SET OF TASKS ▸
[a] Translate into French this sentence from the article on salt levels in crumpets: "The target for crumpets is the same as for sausages, meaning many brands are saltier than sausages by concentration, Cash said."
[b] Copy the part of the crumpet salt article from "Cash nutritionist and" to "death in the UK." word for word.

GIVEN PASSAGE ▸
•••••

Crumpets From Big Brands Contain 'Alarmingly High' Salt Levels, Survey Finds

Popular brands of crumpets contain "alarmingly high" amounts of salt, with one "giant" version having the equivalent of more than three bags of ready salted crisps, a survey has found.

Warburtons' Giant Crumpets contain twice the concentration of salt per 100g than a Waitrose own-brand version, showing that the content can easily be reduced by manufacturers, Consensus Action on Salt and Health (Cash) said.

Almost half of the 27 crumpets included in the survey (48%) exceeded the Government's Responsibility Deal 2017 average salt targets for crumpets of 1.13g of salt per 100g, while seven products exceeded the maximum salt target of 1.25g salt per 100g.

The target for crumpets is the same as for sausages, meaning many brands are saltier than sausages by concentration, Cash said.

Cash warned that retailers and manufacturers have just 12 months to meet all salt reduction targets.

The average salt level per crumpet was 0.62g, which is nearly the same amount as one-and-a-half packets of ready salted crisps.

Its survey found that the Warburtons range of crumpets were the worst offenders, with the giant range containing 1.48g of salt per 100g, or 1.55g per crumpet – more than a quarter of the recommended daily maximum of salt for adults, without any topping.

Overall, salt levels in branded crumpets were significantly higher on average than supermarket own-label versions, with gluten-free alternatives being saltier than normal crumpets.

Waitrose Deep and Delicious Buttermilk crumpets and Essential Waitrose crumpets contained half the amount of salt per 100g as the Warburtons crumpets.

Cash nutritionist and campaign director Katharine Jenner said: "Salt reduction has been recognised as a public health priority for a number of years, so responsible manufacturers know they should be reducing salt in their foods.

"It's shocking that certain brands of crumpets still contain more salt than three bags of ready salted crisps. It's imperative that retailers, food manufacturers and the out-of-home catering sector work much harder to help us achieve the public health goal of consuming no more than 6g salt per person per day."

Cash chairman Graham MacGregor, who is professor of cardiovascular medicine at Queen Mary University of London, said: "Reducing salt is the most cost-effective measure to lower blood pressure and reduce the number of people suffering from strokes and heart disease – one of the commonest causes of death in the UK.

•••••

INFORMATION GIVEN ▸

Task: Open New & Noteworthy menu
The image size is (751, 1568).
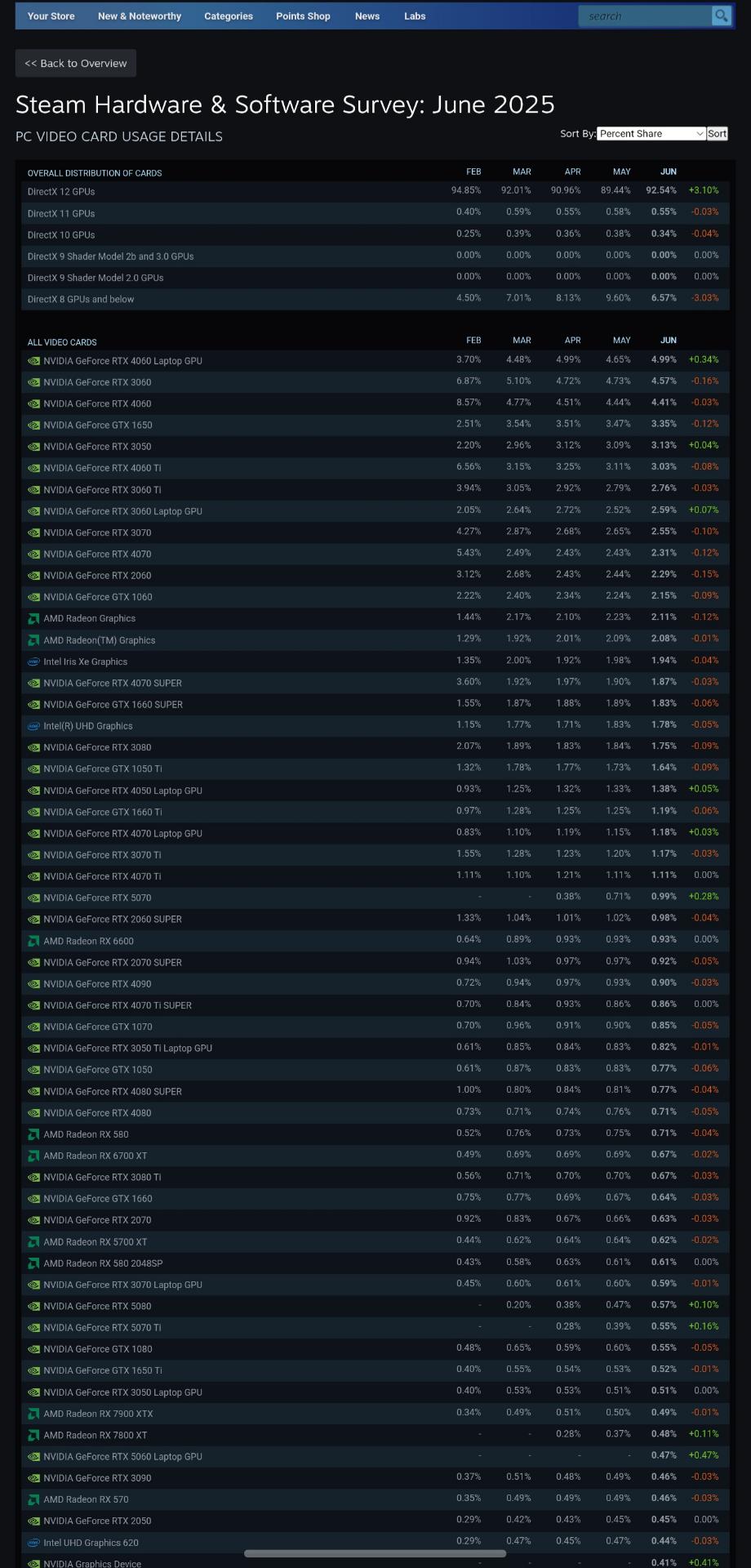Action: pyautogui.click(x=140, y=16)
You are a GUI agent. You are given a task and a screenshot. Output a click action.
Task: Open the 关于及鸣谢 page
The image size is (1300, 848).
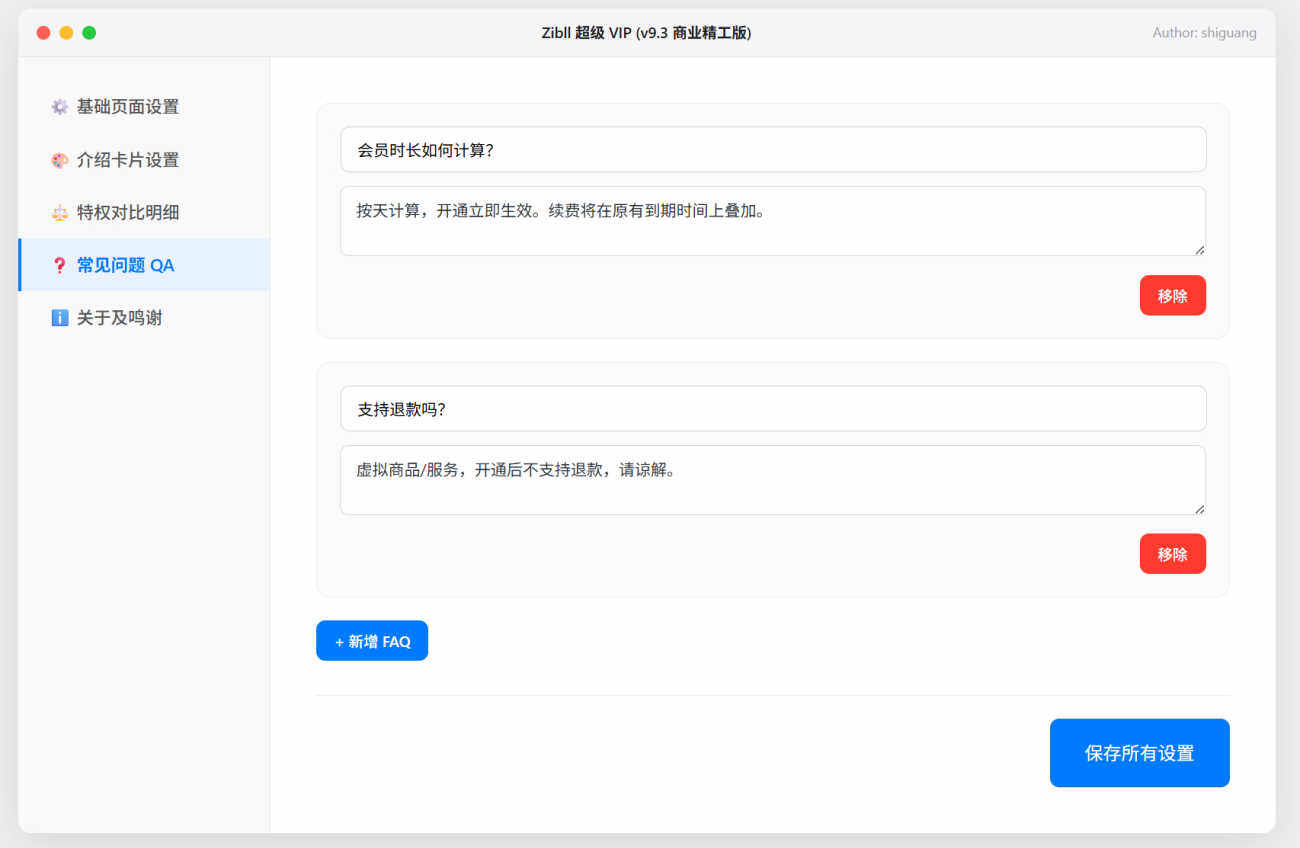point(120,318)
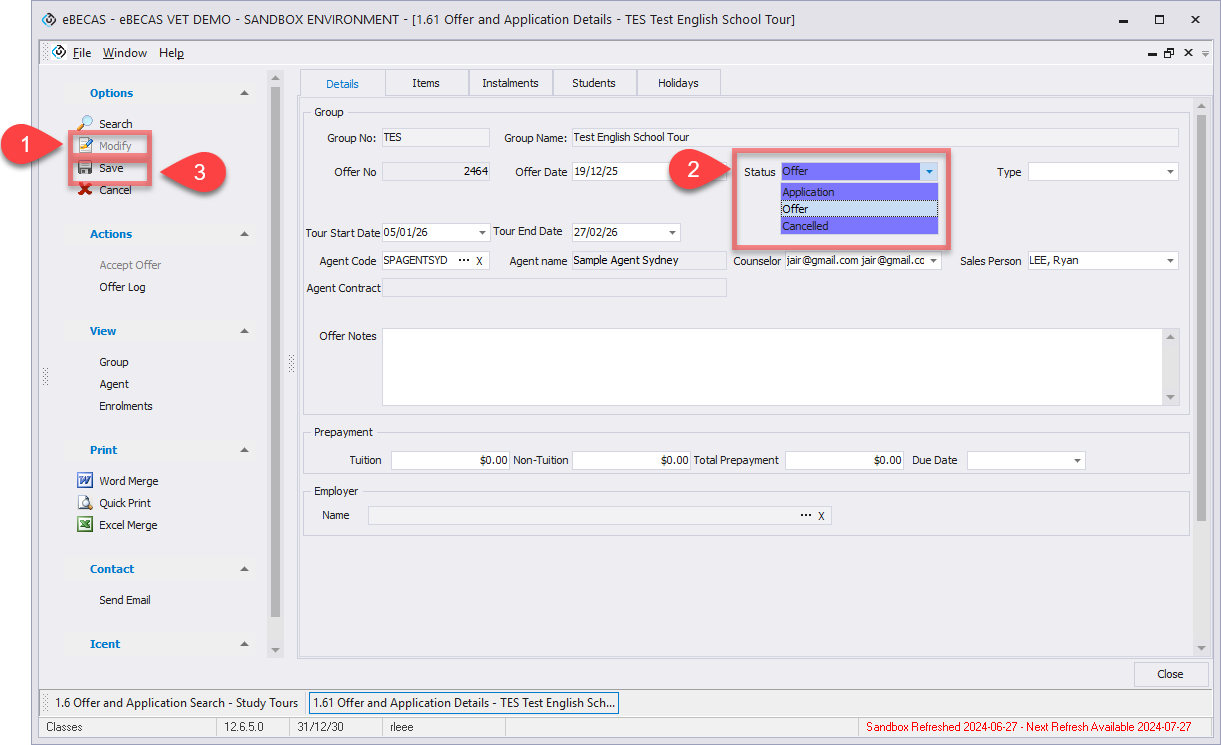
Task: Click the red Cancel X icon
Action: click(x=86, y=190)
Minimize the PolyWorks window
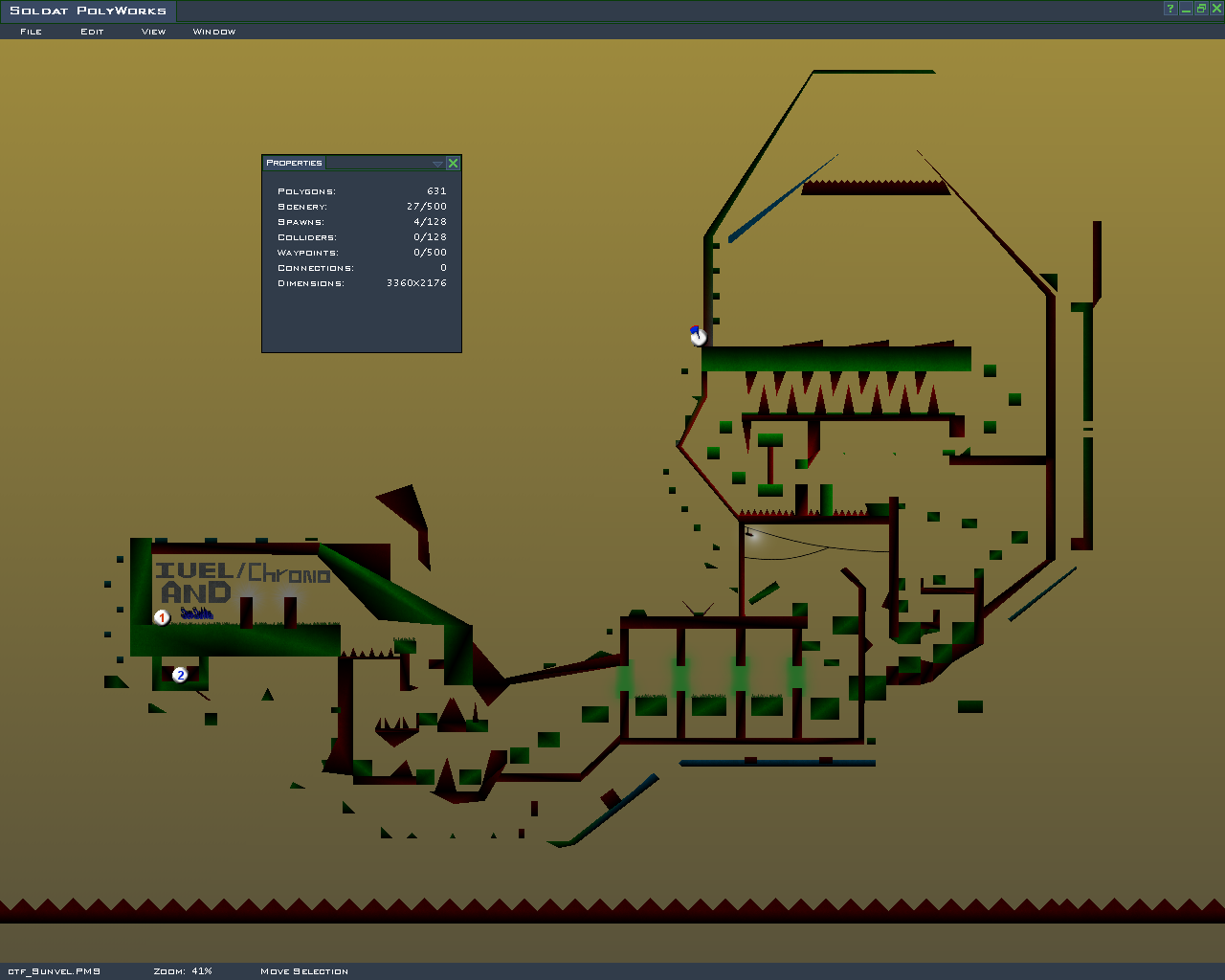Viewport: 1225px width, 980px height. pos(1186,9)
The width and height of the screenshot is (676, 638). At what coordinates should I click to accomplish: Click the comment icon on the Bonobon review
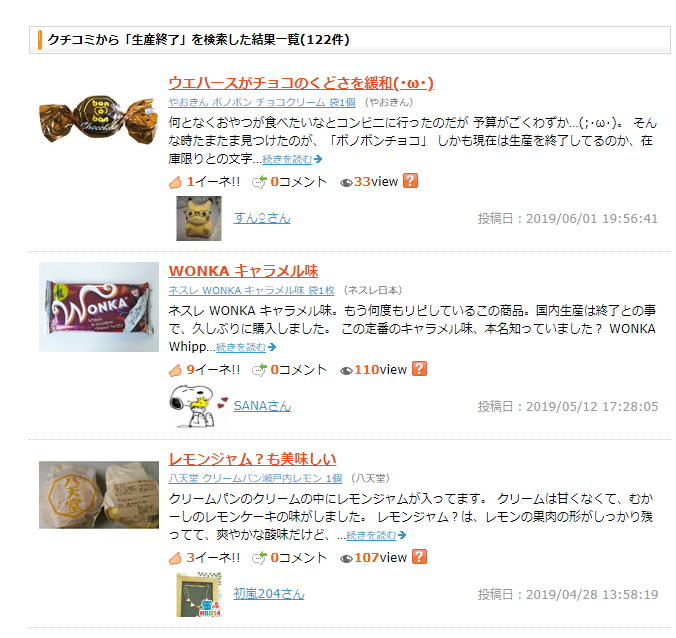[x=260, y=182]
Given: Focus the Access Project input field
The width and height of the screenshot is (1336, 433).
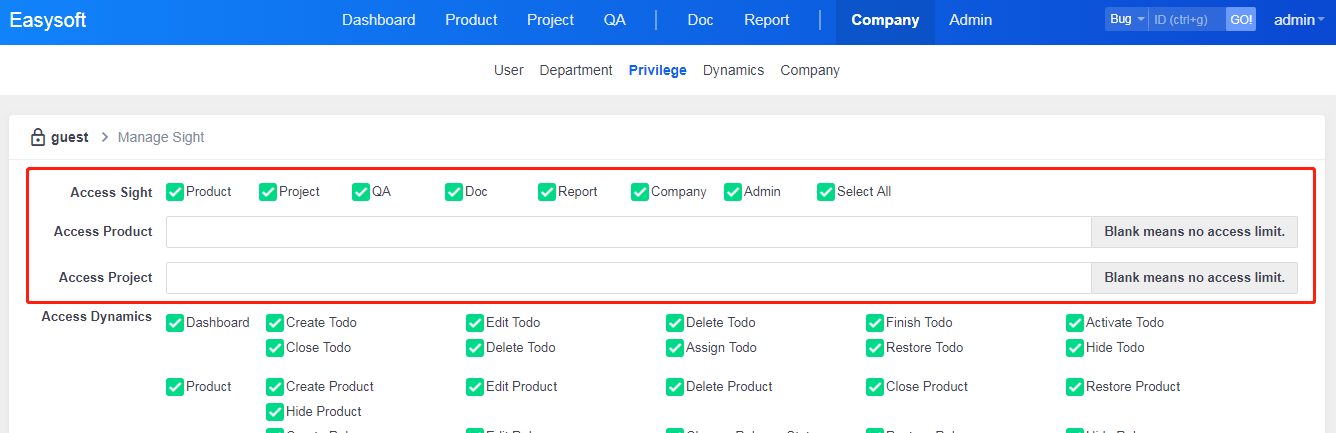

•••••

PER-TASK ANSWERS ▸
[a] L'objectif fixé pour les crumpets est le même que pour les saucisses, ce qui signifie que de nombreuses marques sont plus salées que les saucisses en concentration, a indiqué Cash.

[b]
Cash nutritionist and campaign director Katharine Jenner said: "Salt reduction has been recognised as a public health priority for a number of years, so responsible manufacturers know they should be reducing salt in their foods.

"It's shocking that certain brands of crumpets still contain more salt than three bags of ready salted crisps. It's imperative that retailers, food manufacturers and the out-of-home catering sector work much harder to help us achieve the public health goal of consuming no more than 6g salt per person per day."

Cash chairman Graham MacGregor, who is professor of cardiovascular medicine at Queen Mary University of London, said: "Reducing salt is the most cost-effective measure to lower blood pressure and reduce the number of people suffering from strokes and heart disease – one of the commonest causes of death in the UK.